What is required -> The output should be identical to the entries that follow.

Data extracts ->
╭──
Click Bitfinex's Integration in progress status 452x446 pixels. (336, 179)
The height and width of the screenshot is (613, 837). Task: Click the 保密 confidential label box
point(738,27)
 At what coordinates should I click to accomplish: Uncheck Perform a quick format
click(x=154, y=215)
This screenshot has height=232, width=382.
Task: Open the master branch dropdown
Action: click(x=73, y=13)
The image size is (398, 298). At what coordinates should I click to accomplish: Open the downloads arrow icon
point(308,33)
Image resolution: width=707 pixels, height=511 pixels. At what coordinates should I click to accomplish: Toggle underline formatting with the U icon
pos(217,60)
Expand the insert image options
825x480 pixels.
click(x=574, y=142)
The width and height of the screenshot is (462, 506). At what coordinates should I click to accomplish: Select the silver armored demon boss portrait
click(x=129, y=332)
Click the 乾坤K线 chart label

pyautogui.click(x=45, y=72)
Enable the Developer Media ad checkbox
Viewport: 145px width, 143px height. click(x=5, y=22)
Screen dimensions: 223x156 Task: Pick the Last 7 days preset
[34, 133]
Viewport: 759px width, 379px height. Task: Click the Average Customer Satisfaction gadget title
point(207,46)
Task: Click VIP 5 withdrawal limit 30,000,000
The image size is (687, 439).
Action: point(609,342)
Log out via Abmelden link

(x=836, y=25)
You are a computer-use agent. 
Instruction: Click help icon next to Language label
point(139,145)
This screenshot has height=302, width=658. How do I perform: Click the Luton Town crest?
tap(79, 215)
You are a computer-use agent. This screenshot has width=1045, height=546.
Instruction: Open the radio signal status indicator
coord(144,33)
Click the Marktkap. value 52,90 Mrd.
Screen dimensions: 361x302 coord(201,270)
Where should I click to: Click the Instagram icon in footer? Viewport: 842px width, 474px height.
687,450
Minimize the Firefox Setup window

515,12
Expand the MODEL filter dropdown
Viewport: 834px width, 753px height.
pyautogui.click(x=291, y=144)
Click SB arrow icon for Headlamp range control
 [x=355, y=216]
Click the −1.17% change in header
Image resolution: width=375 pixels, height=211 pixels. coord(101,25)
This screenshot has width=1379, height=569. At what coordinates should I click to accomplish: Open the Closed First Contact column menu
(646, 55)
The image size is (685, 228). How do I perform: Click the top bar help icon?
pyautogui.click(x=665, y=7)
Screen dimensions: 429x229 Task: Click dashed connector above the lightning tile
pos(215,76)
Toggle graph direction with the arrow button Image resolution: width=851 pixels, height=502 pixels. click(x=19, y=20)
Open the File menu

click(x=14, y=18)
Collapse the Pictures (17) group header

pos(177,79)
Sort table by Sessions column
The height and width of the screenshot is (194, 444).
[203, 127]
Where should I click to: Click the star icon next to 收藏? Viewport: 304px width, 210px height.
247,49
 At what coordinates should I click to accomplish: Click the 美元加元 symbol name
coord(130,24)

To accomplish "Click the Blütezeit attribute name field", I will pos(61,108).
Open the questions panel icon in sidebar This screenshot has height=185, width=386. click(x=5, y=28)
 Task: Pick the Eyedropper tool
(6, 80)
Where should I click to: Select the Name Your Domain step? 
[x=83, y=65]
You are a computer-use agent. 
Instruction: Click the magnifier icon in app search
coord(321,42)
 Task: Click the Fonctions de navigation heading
╰──
Exercise result ->
Click Bitfinex's Integration in progress status 452x446 pixels. (336, 179)
The height and width of the screenshot is (613, 837). Task: Click the 保密 confidential label box
point(738,27)
 At what coordinates should I click to accomplish: Uncheck Perform a quick format
click(x=154, y=215)
This screenshot has height=232, width=382.
Task: Open the master branch dropdown
Action: click(x=73, y=13)
The image size is (398, 298). At what coordinates should I click to accomplish: Open the downloads arrow icon
point(308,33)
Image resolution: width=707 pixels, height=511 pixels. At what coordinates should I click to accomplish: Toggle underline formatting with the U icon
pos(217,60)
Expand the insert image options
825x480 pixels.
click(x=574, y=142)
The width and height of the screenshot is (462, 506). At what coordinates should I click to accomplish: Select the silver armored demon boss portrait
click(x=129, y=332)
Click the 乾坤K线 chart label

pyautogui.click(x=45, y=72)
Enable the Developer Media ad checkbox
Viewport: 145px width, 143px height. click(x=5, y=22)
Screen dimensions: 223x156 Task: Pick the Last 7 days preset
[34, 133]
Viewport: 759px width, 379px height. Task: Click the Average Customer Satisfaction gadget title
point(207,46)
Task: Click VIP 5 withdrawal limit 30,000,000
The image size is (687, 439).
Action: point(609,342)
Log out via Abmelden link

(x=836, y=25)
You are a computer-use agent. 
Instruction: Click help icon next to Language label
point(139,145)
This screenshot has height=302, width=658. How do I perform: Click the Luton Town crest?
tap(79, 215)
You are a computer-use agent. This screenshot has width=1045, height=546.
Instruction: Open the radio signal status indicator
coord(144,33)
Click the Marktkap. value 52,90 Mrd.
Screen dimensions: 361x302 coord(201,270)
Where should I click to: Click the Instagram icon in footer? Viewport: 842px width, 474px height.
687,450
Minimize the Firefox Setup window

515,12
Expand the MODEL filter dropdown
Viewport: 834px width, 753px height.
pyautogui.click(x=291, y=144)
Click SB arrow icon for Headlamp range control
 [x=355, y=216]
Click the −1.17% change in header
Image resolution: width=375 pixels, height=211 pixels. coord(101,25)
This screenshot has width=1379, height=569. At what coordinates should I click to accomplish: Open the Closed First Contact column menu
(646, 55)
The image size is (685, 228). How do I perform: Click the top bar help icon?
pyautogui.click(x=665, y=7)
Screen dimensions: 429x229 Task: Click dashed connector above the lightning tile
pos(215,76)
Toggle graph direction with the arrow button Image resolution: width=851 pixels, height=502 pixels. click(x=19, y=20)
Open the File menu

click(x=14, y=18)
Collapse the Pictures (17) group header

pos(177,79)
Sort table by Sessions column
The height and width of the screenshot is (194, 444).
[203, 127]
Where should I click to: Click the star icon next to 收藏? Viewport: 304px width, 210px height.
247,49
 At what coordinates should I click to accomplish: Click the 美元加元 symbol name
coord(130,24)

To accomplish "Click the Blütezeit attribute name field", I will pos(61,108).
Open the questions panel icon in sidebar This screenshot has height=185, width=386. click(x=5, y=28)
 Task: Pick the Eyedropper tool
(6, 80)
Where should I click to: Select the Name Your Domain step? 
[x=83, y=65]
You are a computer-use agent. 
Instruction: Click the magnifier icon in app search
coord(321,42)
 Task: Click the Fonctions de navigation heading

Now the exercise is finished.